In general, expanding the number of individuals eligible for vaccinations will require new strategies and health delivery partnerships. Based on this limited study, pharmacies appear to be well positioned to reach a large number of individuals, within a fiscally sound business model that also adheres to ACIP and CDC vaccination standards. Indeed, pharmacies seem to combine the strengths of both mass vaccination clinics and scheduled appointments at primary care sites. Strikingly, the pharmacies in our study found it in their interest to provide vaccinations even though pharmacists are not paid a professional fee for administering the vaccine, as primary care providers are. Pharmacists are reimbursed for the vaccine product and receive a dispensing fee under the prescription benefit portion of the patient/client’s health plan.
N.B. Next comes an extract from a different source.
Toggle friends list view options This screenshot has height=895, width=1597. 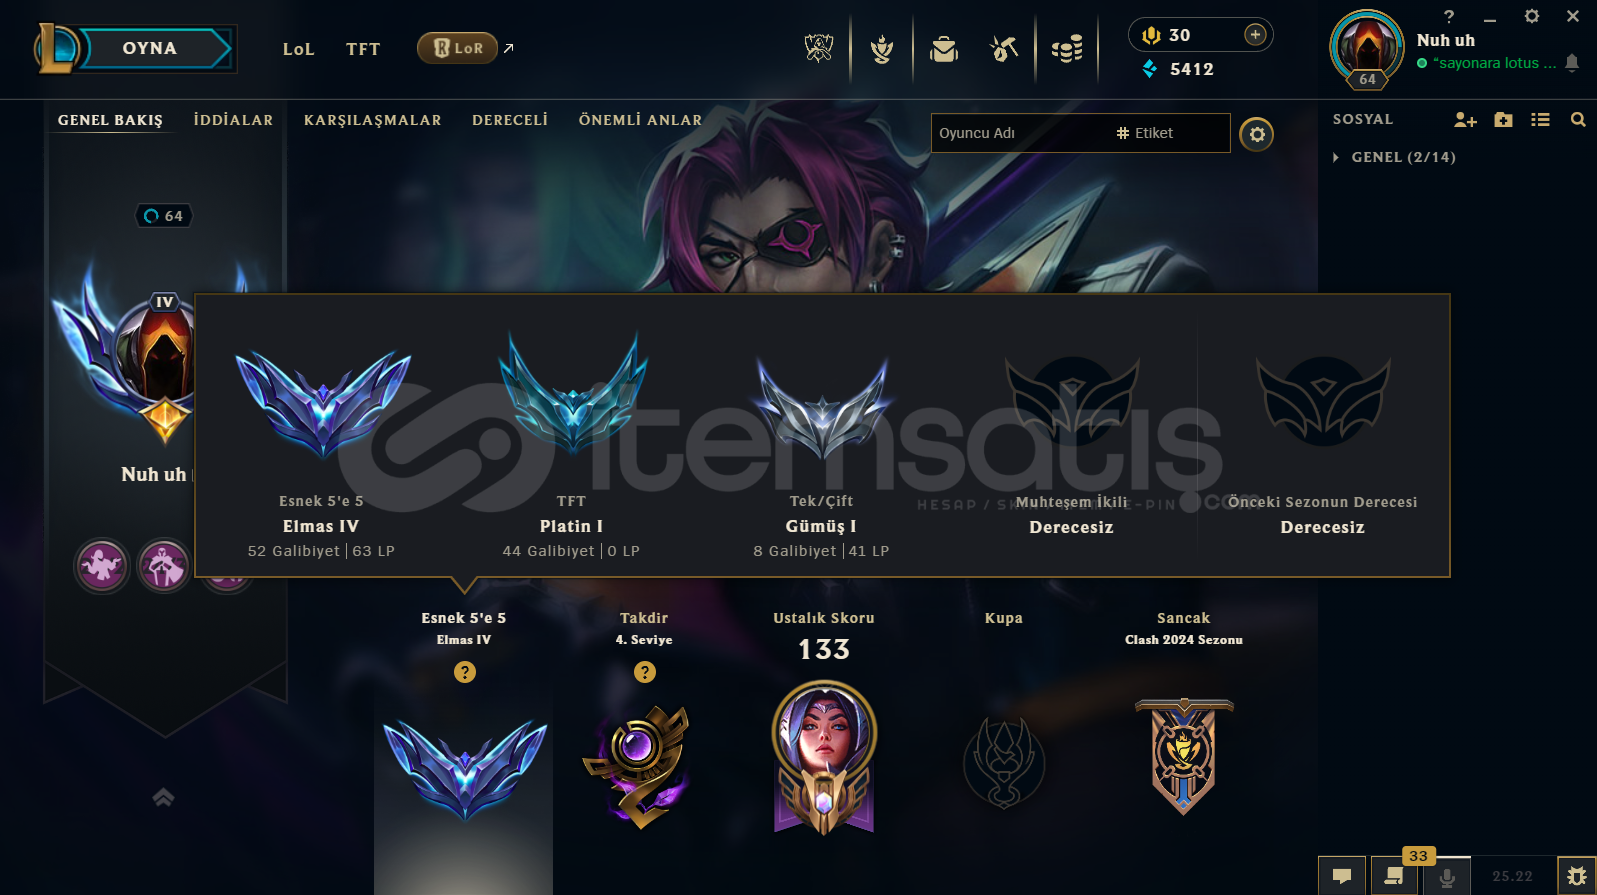pos(1540,120)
It could be argued that the relative productivity and efficiency advantages seen in pharmacy vaccination services are more a reflection of compliant clientele than internal operational conditions. Demographic data suggested that there were some differences in individuals receiving vaccinations at primary care and pharmacy sites, but that these characteristics would not be expected to account for the differences found in this analysis. Although pharmacy clients were more likely to have received an influenza vaccination the previous year, to have a primary care provider, and to perceive influenza as a potentially severe illness, these are reasons why patients/clients would seek vaccinations, not why the provider/pharmacists would adhere to vaccination standards or have a lower cost-basis for providing the service.

CONCLUSION

Our study suggests that within the context of a changing national healthcare system, pharmacies are well positioned to provide key preventive, non—medication-dispensing services such as vaccinations. We already have seen a transition in which vaccinations provided by public health departments are now provided within a medical setting. Given the already heavily burdened world of primary care and the likely continued increase in demand for vaccination services, it may be time to look more closely at the partnership between primary care and pharmacists. Pharmacists participating in this study proved every bit as diligent in following recommended ACIP and CDC adult vaccination safety guidelines and provided vaccinations at lower cost than primary care providers.

Prescribing physicians and pharmacists already are partners in providing healthcare. Acceptance of pharmacists as “alternative immunizers” could be further fostered through efforts to document and share immunization records across the healthcare system, potentially through the use of community-based registries.